As a child, Alain White began a lifelong interest in playing and analyzing the game of chess.

After his Connecticut childhood, he attended Harvard College, graduating magna cum laude with a degree in botany in 1902.

That same year, he was awarded the Lantham Prize by the American Dante Society for his essay, “A Translation of the Quaestio de aqua et terra, and a Discussion of its Authenticity.”

He then studied at Columbia University in New York, attaining a master's degree in 1904.

==Conservation work==
White found his inspiration for conservation work in 1908 at the age of 28. While fishing on Bantam Lake near Whitehall, he remarked to his friend William Mitchell Van Winkel, "Wouldn’t it be wonderful to preserve this river, lake and countryside as we see it now?"

Over the following five years, White and his sister May acquired properties that bounded the lake in an effort to preserve their natural beauty, eventually amassing some 60 percent of the lakefront. They hoped to dedicate this land to what historian Peter Vermilyea calls "practical conservation," making the lake available for affordable summer cabins, youth camps, and convalescent homes. In 1913, realizing that the work of managing this much land was beyond them, the Whites created the White Memorial Foundation in honor of their parents.

For the next three decades, Alain and May White aggressively bought up rural properties in the Litchfield County area, including the towns of Cornwall, Goshen, Litchfield, Warren, and Kent and allowed them to return to their natural state. Their efforts were viewed with considerable suspicion at first by their own neighbors, many of whom were farmers. According to Foundation president Arthur Hill Diedrick, "Alain White was a very unpopular man in his time because he took what was productive farmland for conservation, and people said, 'Who is this pariah coming in and changing the environment?'"

By the end of their lives, Alain and May White had donated more than 5,700 acres of land as protected preserves to the State of Connecticut. These lands formed the backbone of the state's park system, and now comprise the Mohawk State Forest and Mohawk Mountain State Park, Kent Falls State Park, Macedonia Brook State Park, the People’s State Forest, Campbell Falls State Park, and portions of the Steep Rock Preserve.

Today, the family's estate is a 4,000-acre park open to the public. The family home, Whitehall, is the visitor center.

==Chess problem composer==
Throughout his life, White was an avid chess problemist. He learned the game of chess at the age of 5.

"My father, the late John Jay White, was a keen and thorough solver," White wrote in his memoir. "And my ideas of chess strategy were picked up over the back of his chair. Thus I learned to solve problems with some facility early in 1891, at the age of 11."

As a problemist, White was deeply influenced by his father's friend, the problem solver and collector Russell Sage Jr. When Sage died, he left his collection of 5,000 chess problems to young Alain, who treasured it. This bequest formed the core of White's own collection; by the time he passed on control of this collection the mid-1920s, it comprised some 250,000 problems.

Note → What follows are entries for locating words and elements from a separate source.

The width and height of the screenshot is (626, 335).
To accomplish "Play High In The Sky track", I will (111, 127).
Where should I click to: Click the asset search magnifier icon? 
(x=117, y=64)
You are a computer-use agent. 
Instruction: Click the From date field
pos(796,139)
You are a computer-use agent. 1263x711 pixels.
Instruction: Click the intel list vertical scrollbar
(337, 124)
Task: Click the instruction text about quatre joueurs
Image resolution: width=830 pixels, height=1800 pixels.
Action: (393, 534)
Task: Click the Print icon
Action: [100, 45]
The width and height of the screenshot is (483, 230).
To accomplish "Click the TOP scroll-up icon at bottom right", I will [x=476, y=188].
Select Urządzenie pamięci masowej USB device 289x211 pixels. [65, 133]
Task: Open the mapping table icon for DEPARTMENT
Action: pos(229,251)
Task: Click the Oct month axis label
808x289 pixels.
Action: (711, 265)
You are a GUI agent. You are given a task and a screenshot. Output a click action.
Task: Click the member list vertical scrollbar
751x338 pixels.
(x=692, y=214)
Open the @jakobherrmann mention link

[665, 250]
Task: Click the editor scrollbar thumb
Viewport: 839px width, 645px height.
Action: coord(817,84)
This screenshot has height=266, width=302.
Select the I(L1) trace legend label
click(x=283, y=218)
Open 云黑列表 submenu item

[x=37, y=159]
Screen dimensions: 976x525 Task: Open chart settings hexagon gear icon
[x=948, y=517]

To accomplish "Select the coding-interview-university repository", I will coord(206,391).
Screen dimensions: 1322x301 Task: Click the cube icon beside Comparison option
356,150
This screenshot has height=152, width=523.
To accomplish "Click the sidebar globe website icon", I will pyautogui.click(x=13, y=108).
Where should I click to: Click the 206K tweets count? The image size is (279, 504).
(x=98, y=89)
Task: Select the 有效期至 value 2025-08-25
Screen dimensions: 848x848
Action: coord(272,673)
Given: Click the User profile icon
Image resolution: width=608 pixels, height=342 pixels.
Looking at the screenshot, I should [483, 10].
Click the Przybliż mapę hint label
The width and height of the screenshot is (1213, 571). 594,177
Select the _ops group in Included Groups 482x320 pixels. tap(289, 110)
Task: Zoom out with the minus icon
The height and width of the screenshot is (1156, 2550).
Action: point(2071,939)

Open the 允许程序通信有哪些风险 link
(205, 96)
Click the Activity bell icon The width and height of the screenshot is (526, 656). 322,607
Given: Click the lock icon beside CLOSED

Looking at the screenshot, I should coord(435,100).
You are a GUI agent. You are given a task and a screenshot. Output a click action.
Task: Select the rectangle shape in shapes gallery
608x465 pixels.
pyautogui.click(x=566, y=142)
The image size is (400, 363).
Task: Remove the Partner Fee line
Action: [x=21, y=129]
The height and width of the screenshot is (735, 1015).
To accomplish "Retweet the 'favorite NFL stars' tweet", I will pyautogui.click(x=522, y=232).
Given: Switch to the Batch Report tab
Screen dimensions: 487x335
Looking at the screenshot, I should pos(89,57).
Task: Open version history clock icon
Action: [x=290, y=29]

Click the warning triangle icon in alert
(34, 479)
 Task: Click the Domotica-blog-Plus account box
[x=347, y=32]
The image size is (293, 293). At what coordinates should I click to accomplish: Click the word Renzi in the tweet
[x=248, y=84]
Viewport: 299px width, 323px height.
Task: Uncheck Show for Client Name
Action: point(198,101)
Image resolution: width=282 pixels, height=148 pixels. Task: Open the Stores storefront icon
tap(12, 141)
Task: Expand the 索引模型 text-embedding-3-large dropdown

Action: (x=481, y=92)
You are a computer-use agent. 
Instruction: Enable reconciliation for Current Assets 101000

In 1914, White founded the Good Companions Chess Problem Club, to which many well-known problemists belonged, and published its eponymous journal.

In December 1905, White published his first compendium of challenging chess problems. Every year thereafter at Christmas-time, he would publish a similar volume and mail it to fellow enthusiasts around the world. He continued this custom until 1936, and his "Christmas Series" problem books were considered a must-have for chess problem solvers.

A number of anecdotal sources credit White with helping to crack a German naval code during World War One; the code was devised using chess moves as the base content of the messages, and White was one of a group of chess experts who helped to identify and decrypt their content. This story, while frequently shared, is difficult to source and may be apocryphal.

Through his dedication to composing and solving chess problems, White became a major figure in the chess community. When he died in April 1951, columnist Vincent Eaton wrote in Chess Life Magazine, "with his passing all those who cherish the tiny branch of the arts known as chess problems have lost their one great world figure."